Tuesday, August 25, 2009

Consumer Confidence & the Carry Trade

The U.S. Consumer Confidence report us due in less than one hour and expectations are slightly higher than last month:

GMT 14:00 PM USD Consumer Confidence (AUG) 47.9 (forecast) 46.6 (previous month).

This is certainly an important figure in the forex world, as it can very much impact the USD and the carry trade, even instantaneously. Let's take a quick look at last month (chart below), when the numbers came in 2.4 points lower than expected (forecast was 49.0, actual number was 46.6).

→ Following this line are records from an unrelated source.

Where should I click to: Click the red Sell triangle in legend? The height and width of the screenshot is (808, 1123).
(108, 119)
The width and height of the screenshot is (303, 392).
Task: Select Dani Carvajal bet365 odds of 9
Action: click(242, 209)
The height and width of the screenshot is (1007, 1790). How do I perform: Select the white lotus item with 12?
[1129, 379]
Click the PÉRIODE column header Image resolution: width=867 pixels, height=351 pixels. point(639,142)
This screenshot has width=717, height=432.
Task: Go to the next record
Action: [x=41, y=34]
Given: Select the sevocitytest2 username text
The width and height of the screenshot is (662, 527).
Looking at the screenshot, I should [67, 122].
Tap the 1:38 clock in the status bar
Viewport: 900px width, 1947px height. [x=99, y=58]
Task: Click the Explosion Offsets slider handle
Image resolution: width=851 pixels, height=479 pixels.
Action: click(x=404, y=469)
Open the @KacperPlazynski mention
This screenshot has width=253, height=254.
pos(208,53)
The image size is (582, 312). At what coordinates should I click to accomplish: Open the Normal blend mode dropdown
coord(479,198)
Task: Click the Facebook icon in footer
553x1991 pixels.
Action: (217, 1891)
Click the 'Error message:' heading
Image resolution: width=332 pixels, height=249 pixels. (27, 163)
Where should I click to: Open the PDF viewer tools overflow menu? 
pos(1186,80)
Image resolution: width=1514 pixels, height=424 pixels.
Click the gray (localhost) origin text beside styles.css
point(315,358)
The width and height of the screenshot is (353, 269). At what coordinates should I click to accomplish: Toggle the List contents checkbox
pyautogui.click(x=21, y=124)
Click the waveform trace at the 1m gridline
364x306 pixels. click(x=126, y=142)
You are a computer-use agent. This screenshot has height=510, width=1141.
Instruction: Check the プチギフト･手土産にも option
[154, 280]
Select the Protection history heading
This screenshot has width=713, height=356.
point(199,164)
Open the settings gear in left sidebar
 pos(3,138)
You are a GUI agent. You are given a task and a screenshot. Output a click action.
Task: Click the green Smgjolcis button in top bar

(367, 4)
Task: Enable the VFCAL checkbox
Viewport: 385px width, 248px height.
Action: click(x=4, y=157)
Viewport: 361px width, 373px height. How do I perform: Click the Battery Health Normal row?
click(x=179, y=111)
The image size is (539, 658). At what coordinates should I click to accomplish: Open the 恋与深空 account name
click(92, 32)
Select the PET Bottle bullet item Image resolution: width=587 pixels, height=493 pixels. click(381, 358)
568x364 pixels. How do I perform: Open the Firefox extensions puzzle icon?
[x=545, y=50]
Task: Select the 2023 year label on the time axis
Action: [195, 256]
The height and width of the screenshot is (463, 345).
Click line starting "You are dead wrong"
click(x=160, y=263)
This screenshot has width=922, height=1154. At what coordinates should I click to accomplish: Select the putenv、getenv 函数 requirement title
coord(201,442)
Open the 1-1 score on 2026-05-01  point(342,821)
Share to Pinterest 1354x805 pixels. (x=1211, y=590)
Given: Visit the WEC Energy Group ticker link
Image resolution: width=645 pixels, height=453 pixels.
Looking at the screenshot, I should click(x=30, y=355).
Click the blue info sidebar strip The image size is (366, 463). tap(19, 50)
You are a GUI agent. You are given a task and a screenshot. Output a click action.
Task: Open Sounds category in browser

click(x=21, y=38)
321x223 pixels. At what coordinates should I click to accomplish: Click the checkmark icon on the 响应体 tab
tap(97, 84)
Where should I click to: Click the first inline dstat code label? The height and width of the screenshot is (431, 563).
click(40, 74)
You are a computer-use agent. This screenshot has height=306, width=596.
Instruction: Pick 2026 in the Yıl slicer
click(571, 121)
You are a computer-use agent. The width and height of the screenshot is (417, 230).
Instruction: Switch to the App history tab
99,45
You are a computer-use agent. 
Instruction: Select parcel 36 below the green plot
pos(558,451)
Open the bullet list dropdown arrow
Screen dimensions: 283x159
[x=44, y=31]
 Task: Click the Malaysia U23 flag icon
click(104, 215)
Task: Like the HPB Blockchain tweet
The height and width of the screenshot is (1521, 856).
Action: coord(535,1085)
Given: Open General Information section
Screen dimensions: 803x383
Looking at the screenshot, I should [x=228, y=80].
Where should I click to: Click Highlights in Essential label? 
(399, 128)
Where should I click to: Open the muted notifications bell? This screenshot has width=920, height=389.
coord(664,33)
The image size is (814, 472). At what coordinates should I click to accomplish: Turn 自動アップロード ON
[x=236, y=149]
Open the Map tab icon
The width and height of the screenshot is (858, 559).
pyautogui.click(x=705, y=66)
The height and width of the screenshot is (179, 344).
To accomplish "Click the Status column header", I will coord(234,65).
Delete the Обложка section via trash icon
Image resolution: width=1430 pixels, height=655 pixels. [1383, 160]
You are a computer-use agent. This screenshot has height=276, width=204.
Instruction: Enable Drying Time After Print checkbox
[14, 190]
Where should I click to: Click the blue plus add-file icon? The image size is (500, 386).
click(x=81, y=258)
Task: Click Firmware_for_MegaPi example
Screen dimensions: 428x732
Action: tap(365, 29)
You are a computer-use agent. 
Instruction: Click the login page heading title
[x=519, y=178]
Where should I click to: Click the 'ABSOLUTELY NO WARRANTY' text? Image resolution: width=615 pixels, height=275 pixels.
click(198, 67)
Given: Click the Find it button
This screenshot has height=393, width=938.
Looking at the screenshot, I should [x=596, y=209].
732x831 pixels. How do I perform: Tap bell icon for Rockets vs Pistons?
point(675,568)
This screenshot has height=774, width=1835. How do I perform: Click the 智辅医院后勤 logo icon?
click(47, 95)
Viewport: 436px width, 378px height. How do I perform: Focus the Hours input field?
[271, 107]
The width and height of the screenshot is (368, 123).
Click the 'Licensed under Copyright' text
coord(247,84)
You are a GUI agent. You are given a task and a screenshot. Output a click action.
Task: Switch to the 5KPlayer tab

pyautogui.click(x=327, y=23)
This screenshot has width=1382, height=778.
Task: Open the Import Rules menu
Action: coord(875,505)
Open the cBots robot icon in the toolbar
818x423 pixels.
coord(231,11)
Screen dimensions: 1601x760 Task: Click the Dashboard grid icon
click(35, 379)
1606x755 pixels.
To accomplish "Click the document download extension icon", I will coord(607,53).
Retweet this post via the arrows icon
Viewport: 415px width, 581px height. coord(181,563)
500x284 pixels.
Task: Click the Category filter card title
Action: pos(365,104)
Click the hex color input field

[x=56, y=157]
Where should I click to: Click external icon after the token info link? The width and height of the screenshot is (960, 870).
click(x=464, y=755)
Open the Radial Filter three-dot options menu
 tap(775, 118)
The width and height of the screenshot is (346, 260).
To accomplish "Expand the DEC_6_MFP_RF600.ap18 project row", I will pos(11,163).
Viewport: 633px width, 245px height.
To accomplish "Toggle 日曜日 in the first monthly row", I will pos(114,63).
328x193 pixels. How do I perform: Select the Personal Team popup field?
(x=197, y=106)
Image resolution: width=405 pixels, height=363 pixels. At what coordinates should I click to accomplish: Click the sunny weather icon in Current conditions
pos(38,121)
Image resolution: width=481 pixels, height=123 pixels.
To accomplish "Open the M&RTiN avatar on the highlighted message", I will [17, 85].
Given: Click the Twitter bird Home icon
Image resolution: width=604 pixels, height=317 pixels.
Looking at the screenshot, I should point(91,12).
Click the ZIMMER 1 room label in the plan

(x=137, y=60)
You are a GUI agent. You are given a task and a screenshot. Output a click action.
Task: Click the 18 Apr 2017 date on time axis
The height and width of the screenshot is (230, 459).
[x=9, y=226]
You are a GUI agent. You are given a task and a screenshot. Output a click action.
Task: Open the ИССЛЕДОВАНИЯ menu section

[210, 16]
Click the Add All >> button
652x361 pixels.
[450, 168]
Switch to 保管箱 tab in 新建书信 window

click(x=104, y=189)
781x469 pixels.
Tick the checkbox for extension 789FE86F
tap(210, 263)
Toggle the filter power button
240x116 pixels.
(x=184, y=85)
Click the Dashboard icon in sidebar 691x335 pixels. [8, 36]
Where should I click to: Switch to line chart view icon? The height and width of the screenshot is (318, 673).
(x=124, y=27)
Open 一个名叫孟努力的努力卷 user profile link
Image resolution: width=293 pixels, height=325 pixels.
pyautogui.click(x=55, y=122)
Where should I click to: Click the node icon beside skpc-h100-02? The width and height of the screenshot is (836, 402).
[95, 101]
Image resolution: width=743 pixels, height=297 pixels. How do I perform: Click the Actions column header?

As you can see in the above chart, both USD/JPY and EUR/JPY (the ideal carry trade currency pairs) plummetted about 100 pips prior to the release of the consumer confidence numbers, then dropped over 100 pips in the 3 hours following the release.
My EUR/JPY trade, which is still on since last week, has been volatile, but still working for me. Like I mentioned last week, long the EUR/JPY (or short the JPY) is my preferred direction (this is a carry trade), so I'm more willing to ride out the heavy waves of volatility in return for a potential big upswing, and every day that I'm still long the pair, I earn money on the interest-rate differential).
Right now, the momentum cetainly seems to be in my direction and so I have two choices: stay put with my current trade or add to my position. Since I missed a very nice entry point at the 134.20 level, around 2:00am EST, I think my best bet is to stay put and ride out the wave as far as it takes me.